Our results suggest that higher maternal homocysteine concentrations were associated with smaller combined kidney volume and lower eGFR. Nephrogenesis starts in early pregnancy, therefore high homocysteine concentrations since early pregnancy may influence on nephron formation. As we have previously reported, kidney size is positively correlated with eGFR.34 We observed that an increased kidney volume explained the associations of maternal homocysteine concentrations with kidney function. Higher cord blood homocysteine concentrations were associated with larger combined kidney volume and lower eGFR. Our findings suggest time specific effects of homocysteine concentrations on kidney volume. It may be that a constant exposure to high homocysteine concentration induces kidney hypertrophy in originally smaller kidneys. To the best of our knowledge, there are no other studies in children to compare our findings. In line with our findings, in adults elevated homocysteine concentrations are associated with an accelerated decline in eGFR.12, 35 Our findings are also supported by experimental studies in rats suggesting that elevated homocysteine concentrations can be an important pathogenic factor in glomerular damage.11 Results from a study among 340 adults aged 50-75 years, suggested that increased homocysteine concentrations influence on the development of microalbuminuria.36 In our study, we did not observe any association of homocysteine concentrations with the risk of microalbuminuria. It may be that the effects of impaired kidney growth on microalbuminuria may not be detectable during childhood, and become evident later in life. Altogether, these findings suggest time specific effects of homocysteine concentrations on kidney development. Previous studies using data from the same cohort have observed that low folate and high homocysteine but not vitamin B12 concentrations were associated with fetal growth restriction.14 However, a previous study did not observe any association of maternal folate, vitamin B12 or homocysteine concentrations with blood pressure at the age of 6 years.16

Although we observed small effect sizes, our results may be important from a population-based perspective.

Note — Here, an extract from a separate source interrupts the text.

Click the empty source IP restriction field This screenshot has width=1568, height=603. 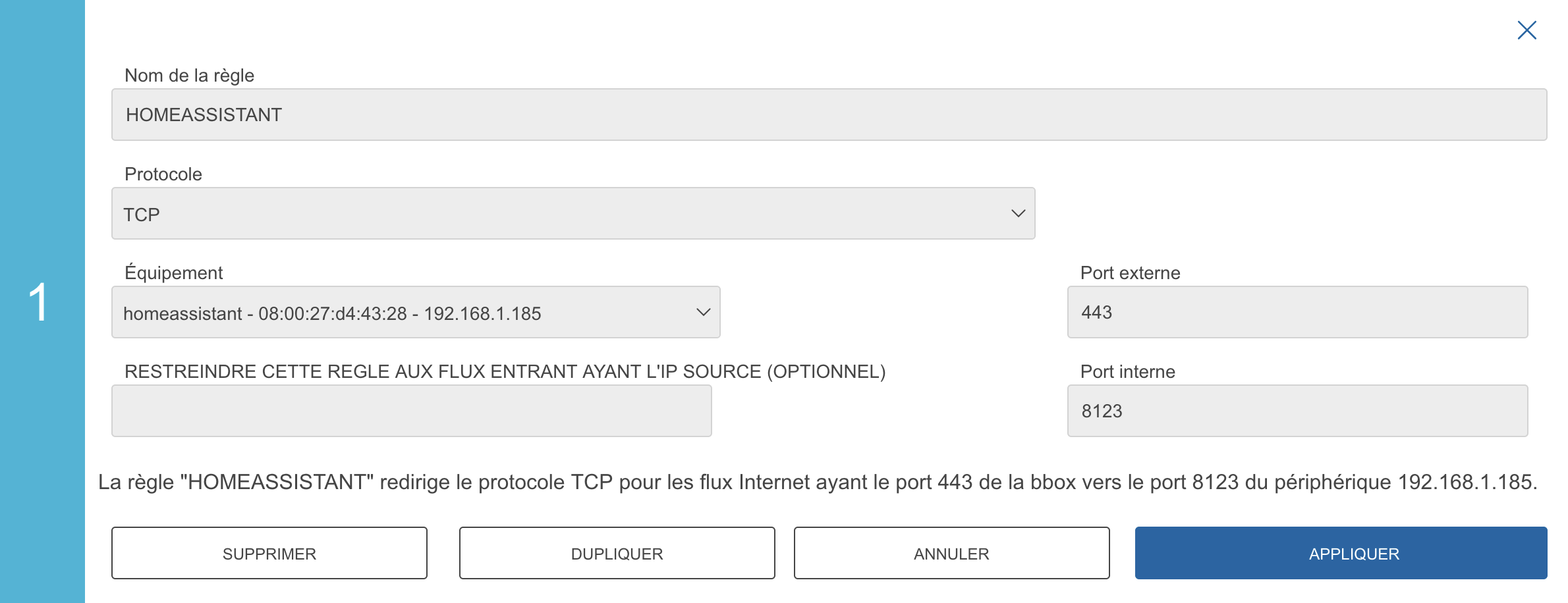411,411
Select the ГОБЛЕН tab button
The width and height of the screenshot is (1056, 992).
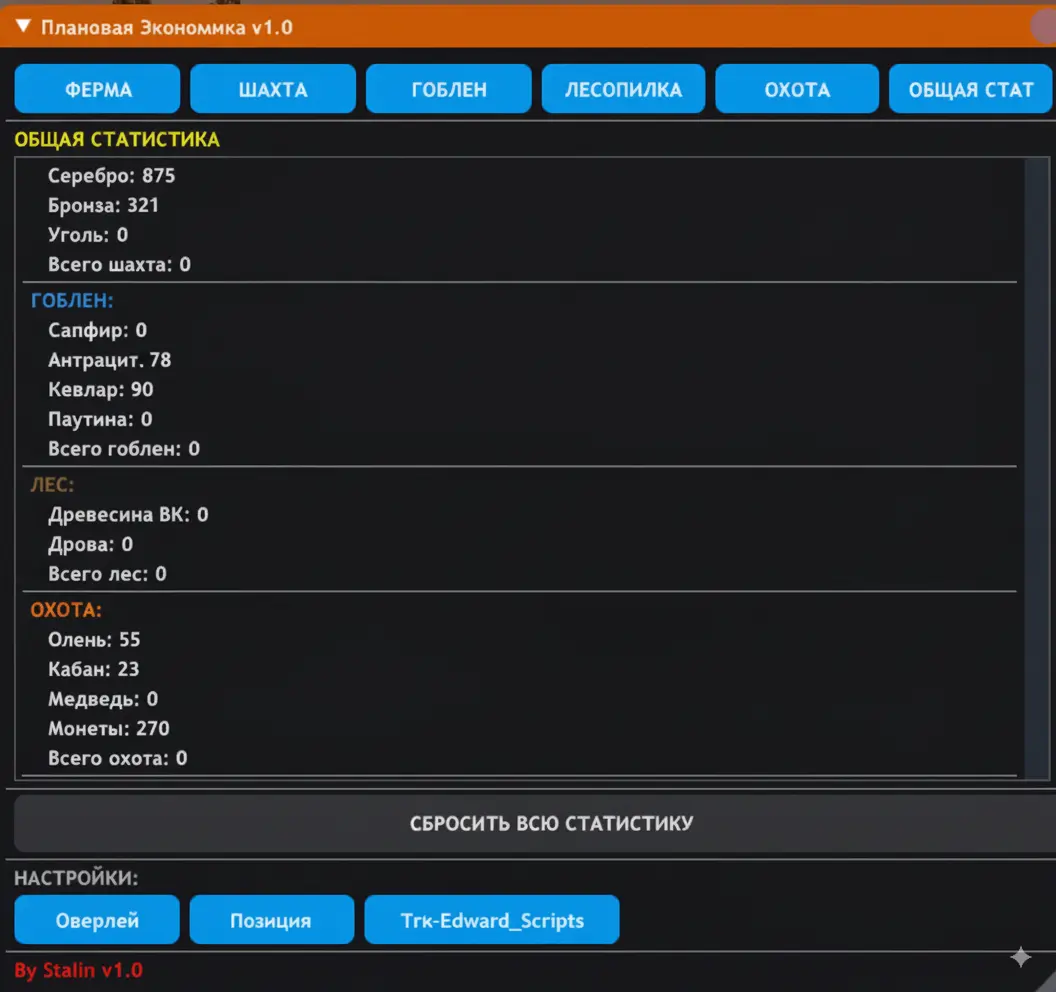coord(449,90)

In the Netherlands, the food supplies are not fortified with folic acid, but women are advised to use folic acid supplements (400 μg/day) prior to and up to the 10-12th week of pregnancy. Although the results presented in this study do not provide a basis to make causal statements, they support population-strategies to increase folate and vitamin B12 concentrations and subsequently lower homocysteine concentrations in pregnant women.

Potential mechanisms

From our observational study, it is not possible to establish the causality for the observed associations. However, some biological mechanisms may link maternal folate, vitamin B12 and homocysteine concentrations with childhood kidney outcomes. Both observational and experimental studies relate low folate and high homocysteine concentrations with endothelial dysfunction and altered vascular development.12, 3739 High homocysteine concentrations impair endothelial vasodilatation by inhibiting the generation of endothelial mediators and promoting adhesion between neutrophil and endothelial cells.40 Homocysteine may also decrease levels of adenosine in plasma and interstitial tissue, and induce proliferation and apoptosis of glomerular mesangial cells, which leads directly to renal vascular injury.41 Suboptimal vascular development and endothelial dysfunction could lead to hypertension in childhood which could be a predictor to chronic kidney diseases in later life.2, 4 Also, maternal diet programs the embryonic kidney, altering cell turnover and gene expression at a time when nephrons and glomeruli have yet to form.42 A beneficial effect of methyl donors, folate and vitamin B12 concentrations on childhood kidney outcomes support the hypothesis of epigenetic changes that program later kidney health.

Methodological considerations

To the best of our knowledge, this is the largest prospective population-based cohort study examining the associations of folate, vitamin B12 and homocysteine concentrations during fetal life with childhood kidney outcomes. We measured folate, vitamin B12 and homocysteine concentrations during early pregnancy and at birth, assessing critical periods of kidney development. Cord blood folate and vitamin B12 concentrations were higher compared to maternal concentrations. This is also reported previously in literature.43 According to Dutch recommendations, we assume that after the 10-12th gestational week women did not take folic acid supplements. We obtained information on maternal folic acid supplementation using questionnaires. Mothers who did not take folic acid supplements in pregnancy had lower folate and higher homocysteine concentrations compared to mothers that started folic acid supplements periconceptional. Furthermore, these mothers had lower folate and vitamin B12 and higher homocysteine concentrations as compared to normal ranges of these concentrations during pregnancy.44 Of the total group of singleton live-born children 70% had available information on kidney measurements. Selection bias in follow-up studies mainly arises from loss to follow-up than from non-response at baseline. Mothers of children without follow-up kidney measurements had lower folate and higher homocysteine concentrations, were younger, more with a non-European origin, smoked more frequently and used less alcohol during pregnancy, compared to mothers of children with available kidney measurements. Loss to follow-up would lead to selection bias if the associations of maternal first trimester micronutrient concentrations with childhood kidney outcomes would be different between those included and those not included in the final analyses. Because this is difficult to determine, selection bias cannot be excluded.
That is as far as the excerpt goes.